Video appunto: Alighieri, Dante - Lirica dantesca

Lirica dantesca



La Divina Commedia è il poema composto nell'ultimo quindicennio di vita di Dante e che è al vertice della letteratura italiana. Prima della Divina Commedia, però, ci furono anche altre opere che non sono minori a quest'ultima. Le prime opere composte da Dante furono le Rime giovanili e la Vita nuova.
Le Rime costituiscono un laboratorio poetico in cui Dante fece fa le sue prime prove per quanto riguardava i temi, la lingua e lo stile.

Vita nuova, però, è un'opera completamente strutturata. Essa fu scritta intorno al 1292-93. Si trattava di un prosimetro, cioè un'opera mista di prosa e versi: i versi sono selezionati e scelti e le prose sono i commenti e le spiegazioni che il poeta aggiunge per illustrare i versi e metterli in rapporto alla figura di Beatrice. Dopo la sua morte, Beatrice rimase al centro del mondo letterario di Dante. Per lui è il simbolo terreno di una perfezione divina.

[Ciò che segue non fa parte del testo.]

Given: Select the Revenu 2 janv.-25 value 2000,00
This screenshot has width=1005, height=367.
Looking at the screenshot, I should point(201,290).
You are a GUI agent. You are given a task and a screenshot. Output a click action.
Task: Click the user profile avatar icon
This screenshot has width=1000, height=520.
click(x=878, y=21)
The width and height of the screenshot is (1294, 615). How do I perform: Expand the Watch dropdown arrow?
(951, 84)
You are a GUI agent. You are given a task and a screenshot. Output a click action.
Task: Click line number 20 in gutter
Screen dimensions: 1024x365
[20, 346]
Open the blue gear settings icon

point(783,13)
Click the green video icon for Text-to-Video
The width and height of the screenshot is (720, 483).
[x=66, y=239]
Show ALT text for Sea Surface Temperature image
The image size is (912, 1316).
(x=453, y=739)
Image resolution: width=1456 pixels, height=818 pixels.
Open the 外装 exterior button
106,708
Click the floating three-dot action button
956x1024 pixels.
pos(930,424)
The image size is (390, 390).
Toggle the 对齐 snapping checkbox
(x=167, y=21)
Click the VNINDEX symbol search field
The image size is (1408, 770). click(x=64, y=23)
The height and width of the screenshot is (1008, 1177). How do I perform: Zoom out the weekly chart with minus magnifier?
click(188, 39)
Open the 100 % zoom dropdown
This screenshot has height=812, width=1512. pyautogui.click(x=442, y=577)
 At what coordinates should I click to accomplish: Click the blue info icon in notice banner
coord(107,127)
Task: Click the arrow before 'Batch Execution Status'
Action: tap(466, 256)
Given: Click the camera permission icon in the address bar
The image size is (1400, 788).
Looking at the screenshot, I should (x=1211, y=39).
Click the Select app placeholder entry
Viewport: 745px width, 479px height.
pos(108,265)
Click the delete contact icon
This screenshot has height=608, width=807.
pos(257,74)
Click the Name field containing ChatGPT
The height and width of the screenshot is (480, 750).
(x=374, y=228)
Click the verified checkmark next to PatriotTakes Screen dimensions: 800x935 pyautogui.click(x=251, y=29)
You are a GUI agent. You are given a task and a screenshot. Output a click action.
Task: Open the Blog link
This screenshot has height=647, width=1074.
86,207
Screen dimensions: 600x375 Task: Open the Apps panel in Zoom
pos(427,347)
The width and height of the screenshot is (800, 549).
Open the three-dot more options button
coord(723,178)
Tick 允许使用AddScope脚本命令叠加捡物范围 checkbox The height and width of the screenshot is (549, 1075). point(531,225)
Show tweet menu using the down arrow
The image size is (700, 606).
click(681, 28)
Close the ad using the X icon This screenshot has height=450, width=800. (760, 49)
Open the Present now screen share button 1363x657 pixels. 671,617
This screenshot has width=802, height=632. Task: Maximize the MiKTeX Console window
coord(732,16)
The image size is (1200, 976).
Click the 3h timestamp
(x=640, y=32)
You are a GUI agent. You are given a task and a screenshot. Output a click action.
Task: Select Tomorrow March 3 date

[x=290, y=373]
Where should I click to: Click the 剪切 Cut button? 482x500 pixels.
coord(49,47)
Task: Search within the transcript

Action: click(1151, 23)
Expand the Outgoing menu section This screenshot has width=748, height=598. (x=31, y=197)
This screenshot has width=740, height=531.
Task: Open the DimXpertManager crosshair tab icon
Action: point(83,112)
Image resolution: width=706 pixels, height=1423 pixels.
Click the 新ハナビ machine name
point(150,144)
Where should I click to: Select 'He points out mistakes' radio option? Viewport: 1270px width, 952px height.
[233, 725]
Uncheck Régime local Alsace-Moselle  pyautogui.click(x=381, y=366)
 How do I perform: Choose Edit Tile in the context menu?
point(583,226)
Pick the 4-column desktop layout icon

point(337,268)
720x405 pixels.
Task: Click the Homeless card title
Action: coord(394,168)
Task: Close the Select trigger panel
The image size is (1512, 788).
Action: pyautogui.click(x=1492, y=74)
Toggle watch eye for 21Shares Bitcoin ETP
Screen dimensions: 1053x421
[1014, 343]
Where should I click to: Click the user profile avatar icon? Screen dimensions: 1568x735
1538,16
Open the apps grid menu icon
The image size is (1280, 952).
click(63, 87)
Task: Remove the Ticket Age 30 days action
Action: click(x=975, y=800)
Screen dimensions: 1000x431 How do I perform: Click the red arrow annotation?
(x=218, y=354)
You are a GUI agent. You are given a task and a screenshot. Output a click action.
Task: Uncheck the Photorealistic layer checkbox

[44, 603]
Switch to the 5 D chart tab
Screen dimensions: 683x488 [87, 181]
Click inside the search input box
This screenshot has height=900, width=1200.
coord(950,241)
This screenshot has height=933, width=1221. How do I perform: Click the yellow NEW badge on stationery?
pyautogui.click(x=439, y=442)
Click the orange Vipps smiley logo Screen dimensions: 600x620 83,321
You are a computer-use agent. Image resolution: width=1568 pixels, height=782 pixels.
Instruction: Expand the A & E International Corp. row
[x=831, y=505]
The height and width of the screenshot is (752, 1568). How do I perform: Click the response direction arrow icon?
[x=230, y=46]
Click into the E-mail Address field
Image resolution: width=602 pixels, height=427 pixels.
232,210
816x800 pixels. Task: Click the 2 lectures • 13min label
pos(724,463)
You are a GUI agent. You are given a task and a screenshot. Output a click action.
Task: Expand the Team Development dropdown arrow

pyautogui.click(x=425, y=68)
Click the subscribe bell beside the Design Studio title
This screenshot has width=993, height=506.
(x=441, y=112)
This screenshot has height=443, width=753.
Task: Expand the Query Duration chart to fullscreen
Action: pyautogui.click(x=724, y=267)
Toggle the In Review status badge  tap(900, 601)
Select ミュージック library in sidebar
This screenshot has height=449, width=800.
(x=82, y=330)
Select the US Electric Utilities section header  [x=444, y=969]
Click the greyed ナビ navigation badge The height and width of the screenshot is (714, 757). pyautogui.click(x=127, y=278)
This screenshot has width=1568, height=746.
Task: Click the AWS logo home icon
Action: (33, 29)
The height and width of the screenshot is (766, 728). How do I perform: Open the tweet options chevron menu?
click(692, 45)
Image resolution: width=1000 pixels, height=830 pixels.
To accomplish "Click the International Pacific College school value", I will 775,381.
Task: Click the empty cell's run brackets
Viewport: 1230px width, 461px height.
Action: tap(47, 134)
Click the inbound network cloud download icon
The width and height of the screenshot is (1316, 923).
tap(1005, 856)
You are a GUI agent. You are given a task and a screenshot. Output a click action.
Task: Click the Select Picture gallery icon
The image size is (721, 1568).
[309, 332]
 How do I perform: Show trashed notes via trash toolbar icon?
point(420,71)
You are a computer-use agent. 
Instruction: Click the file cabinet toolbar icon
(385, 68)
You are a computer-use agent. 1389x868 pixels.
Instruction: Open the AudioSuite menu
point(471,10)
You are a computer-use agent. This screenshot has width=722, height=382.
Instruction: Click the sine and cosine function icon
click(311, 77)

La Vita nuova nacque nel raffinato ambiente letterario fiorentino, nel quale c'era il gusto per la poesia elegante e il dolce stil novo. Quest'ultimo era un nuovo modo di fare poesia e i poeti stilnovisti cantavano una donna spiritualizzata e non più idealizzata. Una donna-angelo, una figura in grato di avvicinare il poeta-amante a Dio.

L'ultimo capitolo di Vita nuova era il preannuncio della futura Divina Commedia. Lì Beatrice sarà ancora di più spiritualizzata, sarà colei che accompagnerà Dante fino al culmine del paradiso.